This week, was my first week at CSET! It started with an introduction to the project I would be working on for the next couple of weeks, followed by some preliminary reading. Jennifer walked me through a lot of what I did this week, starting with the project outline.
I started by reading some WIPO articles on vehicle/driver detection and identification, noting down some key terms related to that field. Below are some of the keywords for Vehicle/Driver Recognition I could think of Connected / Autonomous Vehicles Automated driving systems Vehicle / Driver recognition Recognition
I then wrote a query on the NormalizedNames column in the FieldsOfStudy table trying out various keywords that I came up with. Queries that include the words “Connected or Autonomous Vehicle” tend to discuss problems AVs face, rather than what we are interested in finding: Driver/Vehicle Identification.
I started by running the following query:
SELECT distinct(NormalizedName) FROM `<cset's project id>.gcp_cset_mag.FieldsOfStudy`
where NormalizedName like '%{{relevant_term}}%'
* with the following relevant_terms:
vehicle, recognition, detection
There were many fields that discussed vehicle types, but not a lot about recognition or identification. However, looking at the results, I could gather that the following fields seemed relevant:
- vehicle identification
- automatic vehicle identification
- automatic vehicle location
- vehicle detection
- vehicle detector
- driver recognition
- road sign recognition
It is worth noting that in this context, vehicle detection, and vehicle recognition are considered the same thing. Hence they are both relevant. Following suggestions from Jennifer, I ran the following queries to generate three different data samples and combined them into a single file (merged_data.csv)

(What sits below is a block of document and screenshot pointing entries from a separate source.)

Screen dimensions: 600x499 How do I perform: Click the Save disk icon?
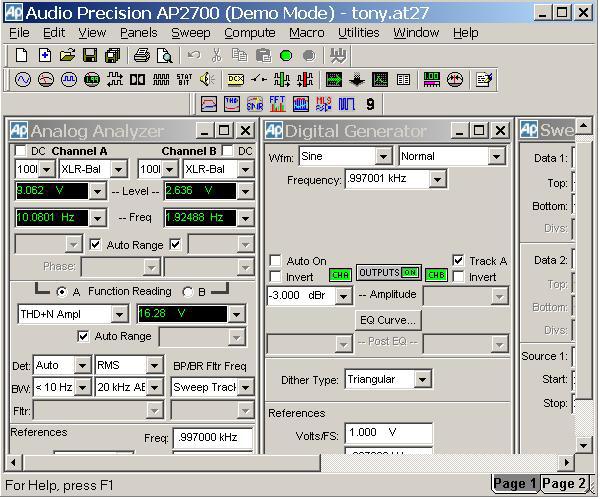click(90, 56)
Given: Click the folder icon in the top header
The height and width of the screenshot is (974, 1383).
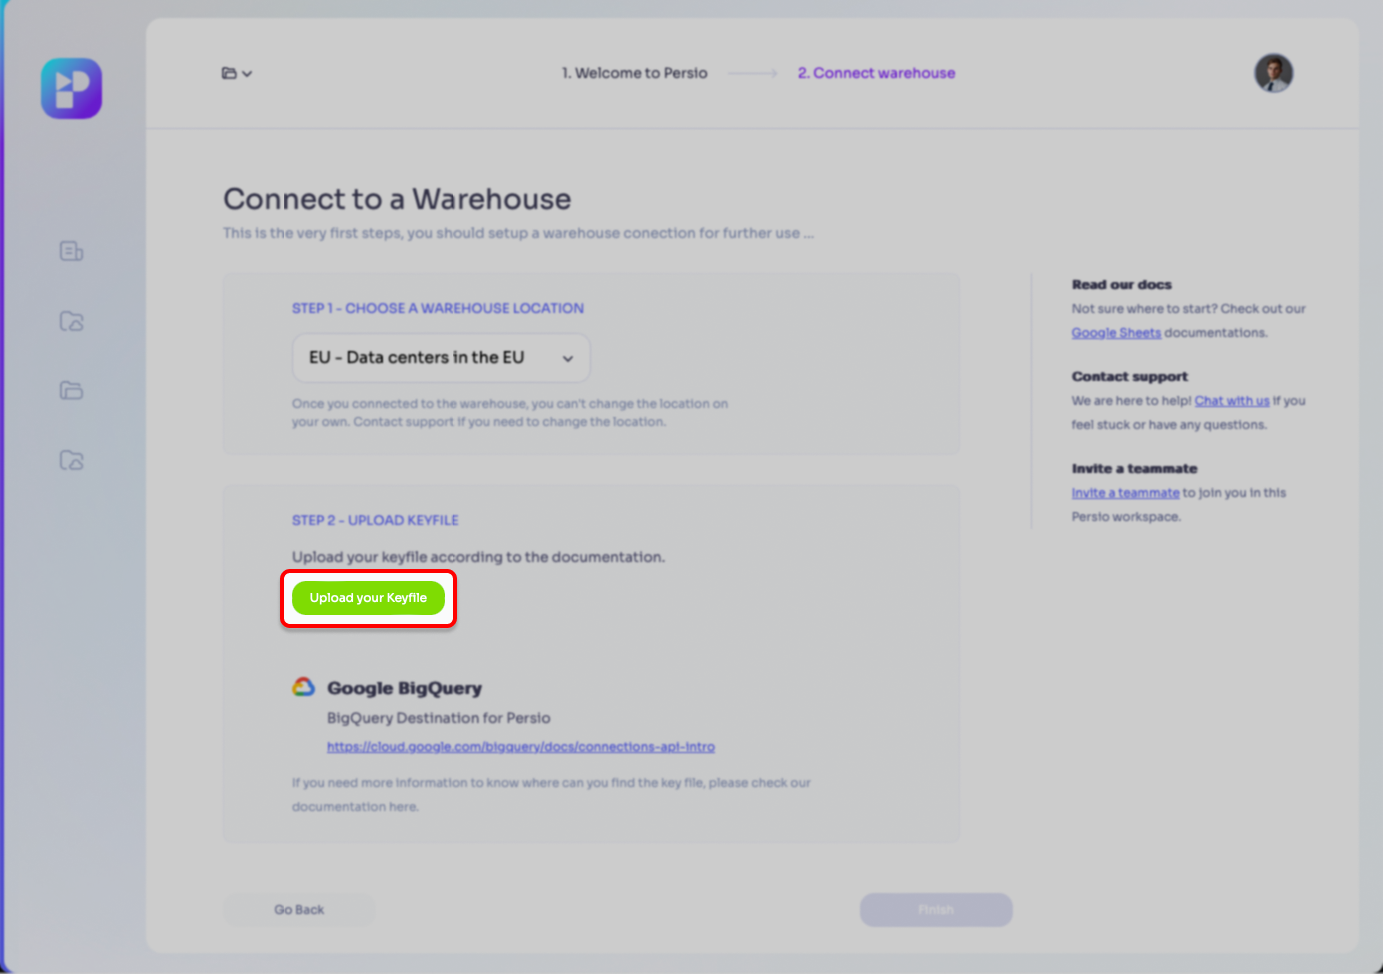Looking at the screenshot, I should (x=229, y=73).
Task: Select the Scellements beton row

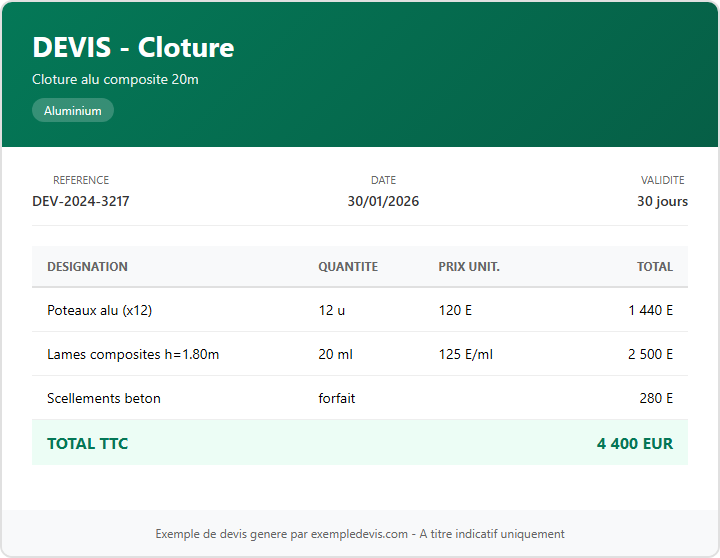Action: pos(104,398)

- Select papers that are likely relevant
select paper.PaperId, paper.PaperTitle, paper.Abstract, RAND() as rand
from gcp_cset_mag.PapersWithAbstracts paper
left join gcp_cset_mag.PaperFieldsOfStudy paper_fos on paper.PaperId = paper_fos.PaperId
left join gcp_cset_mag.FieldsOfStudy fieldOfStudy on paper_fos.FieldOfStudyId = fieldOfStudy.FieldOfStudyId
where regexp_contains(fieldOfStudy.NormalizedName, r"(?i)vehicle.*identification$|driving.*recognition|vehicle.*detection|vehicle detector")
and (DocType != "Dataset") and (DocType != "Patent")
order by rand desc
limit 80
- Select confusable papers (papers that only slightly related to driver/vehicle identification)
select paper.PaperId, paper.PaperTitle, paper.Abstract, RAND() as rand
from gcp_cset_mag.PapersWithAbstracts paper
left join gcp_cset_mag.PaperFieldsOfStudy paper_fos on paper.PaperId = paper_fos.PaperId
left join gcp_cset_mag.FieldsOfStudy fieldOfStudy on paper_fos.FieldOfStudyId = fieldOfStudy.FieldOfStudyId
where regexp_contains(fieldOfStudy.NormalizedName, r"(?i)computer vision")
and (DocType != "Dataset") and (DocType != "Patent")
order by rand desc
limit 60
- Select papers that are likely not relevant at all
select paper.PaperId, paper.PaperTitle, paper.Abstract, RAND() as rand
from gcp_cset_mag.PapersWithAbstracts paper
left join gcp_cset_mag.PaperFieldsOfStudy paper_fos on paper.PaperId = paper_fos.PaperId
left join gcp_cset_mag.FieldsOfStudy fieldOfStudy on paper_fos.FieldOfStudyId = fieldOfStudy.FieldOfStudyId
where not regexp_contains(fieldOfStudy.NormalizedName, r"(?i)vehicle.*identification$|driving.*recognition|vehicle.*detection|vehicle detector|computer vision")
and (DocType != "Dataset") and (DocType != "Patent")
order by rand desc
limit 60
From here, I merged the three CSV files I got from running the queries with
sed 1d *.csv > merged_data.csv
After merging the CSV files, I manually annotated the papers by adding a Relevancy column to the merged data. If the paper’s abstract described a vehicle/driver detection or identification, I marked it as relevant. Otherwise, I marked it as irrelevant. It is worth noting that in the random sample I obtained above, there were a lot of vehicle detection papers and not so much driver identification. In cases where the paper abstract was missing (ie. null) I used the paper title to try to determine if the paper was relevant or not. If the paper was in a language other than English, I marked it as irrelevant. In the file no_abstract.txt
I listed all the Paper IDs that where either missing an abstract or were not in English
After I annotating the merged CSV file, I extracted the Paper ID and the Relevancy column into a separate data file.
import pandas as pd
df = pd.read_csv("merged_data.csv", prefix=None)
data = df[['PaperId', 'Relevancy']]
data.to_csv('relevant_mags.csv', encoding='utf-8', index=False)
All data files are in the week1-data
directory